### DIRECTION
Copy out every line of the records below without changing anything.

>> Begin SUPPLIED RECORDS

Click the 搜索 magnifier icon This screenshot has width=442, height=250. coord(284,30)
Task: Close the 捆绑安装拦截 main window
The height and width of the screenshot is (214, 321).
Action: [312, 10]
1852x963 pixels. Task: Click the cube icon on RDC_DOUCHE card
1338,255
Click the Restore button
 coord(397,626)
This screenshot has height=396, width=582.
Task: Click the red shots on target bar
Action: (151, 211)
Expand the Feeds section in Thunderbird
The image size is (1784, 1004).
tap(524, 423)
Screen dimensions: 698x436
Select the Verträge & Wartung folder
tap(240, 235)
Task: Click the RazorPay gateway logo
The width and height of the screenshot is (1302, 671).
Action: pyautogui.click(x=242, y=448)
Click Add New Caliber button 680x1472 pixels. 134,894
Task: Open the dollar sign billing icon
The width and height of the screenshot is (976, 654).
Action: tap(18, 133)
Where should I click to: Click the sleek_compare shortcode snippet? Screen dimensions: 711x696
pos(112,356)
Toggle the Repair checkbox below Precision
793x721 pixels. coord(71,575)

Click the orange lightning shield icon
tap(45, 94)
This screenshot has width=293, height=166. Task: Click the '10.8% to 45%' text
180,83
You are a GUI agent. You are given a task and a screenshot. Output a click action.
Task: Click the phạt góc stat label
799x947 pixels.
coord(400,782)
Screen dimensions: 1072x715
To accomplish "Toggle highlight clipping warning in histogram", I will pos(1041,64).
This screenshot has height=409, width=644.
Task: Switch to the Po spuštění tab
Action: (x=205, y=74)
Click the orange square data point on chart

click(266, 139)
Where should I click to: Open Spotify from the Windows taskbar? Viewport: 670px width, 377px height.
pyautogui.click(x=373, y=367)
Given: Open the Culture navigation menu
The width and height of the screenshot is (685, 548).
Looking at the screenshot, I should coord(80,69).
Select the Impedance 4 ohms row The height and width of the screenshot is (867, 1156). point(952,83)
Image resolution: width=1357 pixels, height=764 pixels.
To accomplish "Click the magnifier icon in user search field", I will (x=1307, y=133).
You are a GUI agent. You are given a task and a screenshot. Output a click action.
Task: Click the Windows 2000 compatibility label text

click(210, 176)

>> End SUPPLIED RECORDS

### ANSWER BELOW
Click the 搜索 magnifier icon This screenshot has width=442, height=250. coord(284,30)
Task: Close the 捆绑安装拦截 main window
The height and width of the screenshot is (214, 321).
Action: [312, 10]
1852x963 pixels. Task: Click the cube icon on RDC_DOUCHE card
1338,255
Click the Restore button
 coord(397,626)
This screenshot has height=396, width=582.
Task: Click the red shots on target bar
Action: (151, 211)
Expand the Feeds section in Thunderbird
The image size is (1784, 1004).
tap(524, 423)
Screen dimensions: 698x436
Select the Verträge & Wartung folder
tap(240, 235)
Task: Click the RazorPay gateway logo
The width and height of the screenshot is (1302, 671).
Action: pyautogui.click(x=242, y=448)
Click Add New Caliber button 680x1472 pixels. 134,894
Task: Open the dollar sign billing icon
The width and height of the screenshot is (976, 654).
Action: tap(18, 133)
Where should I click to: Click the sleek_compare shortcode snippet? Screen dimensions: 711x696
pos(112,356)
Toggle the Repair checkbox below Precision
793x721 pixels. coord(71,575)

Click the orange lightning shield icon
tap(45, 94)
This screenshot has width=293, height=166. Task: Click the '10.8% to 45%' text
180,83
You are a GUI agent. You are given a task and a screenshot. Output a click action.
Task: Click the phạt góc stat label
799x947 pixels.
coord(400,782)
Screen dimensions: 1072x715
To accomplish "Toggle highlight clipping warning in histogram", I will pos(1041,64).
This screenshot has height=409, width=644.
Task: Switch to the Po spuštění tab
Action: (x=205, y=74)
Click the orange square data point on chart

click(266, 139)
Where should I click to: Open Spotify from the Windows taskbar? Viewport: 670px width, 377px height.
pyautogui.click(x=373, y=367)
Given: Open the Culture navigation menu
The width and height of the screenshot is (685, 548).
Looking at the screenshot, I should coord(80,69).
Select the Impedance 4 ohms row The height and width of the screenshot is (867, 1156). point(952,83)
Image resolution: width=1357 pixels, height=764 pixels.
To accomplish "Click the magnifier icon in user search field", I will (x=1307, y=133).
You are a GUI agent. You are given a task and a screenshot. Output a click action.
Task: Click the Windows 2000 compatibility label text

click(210, 176)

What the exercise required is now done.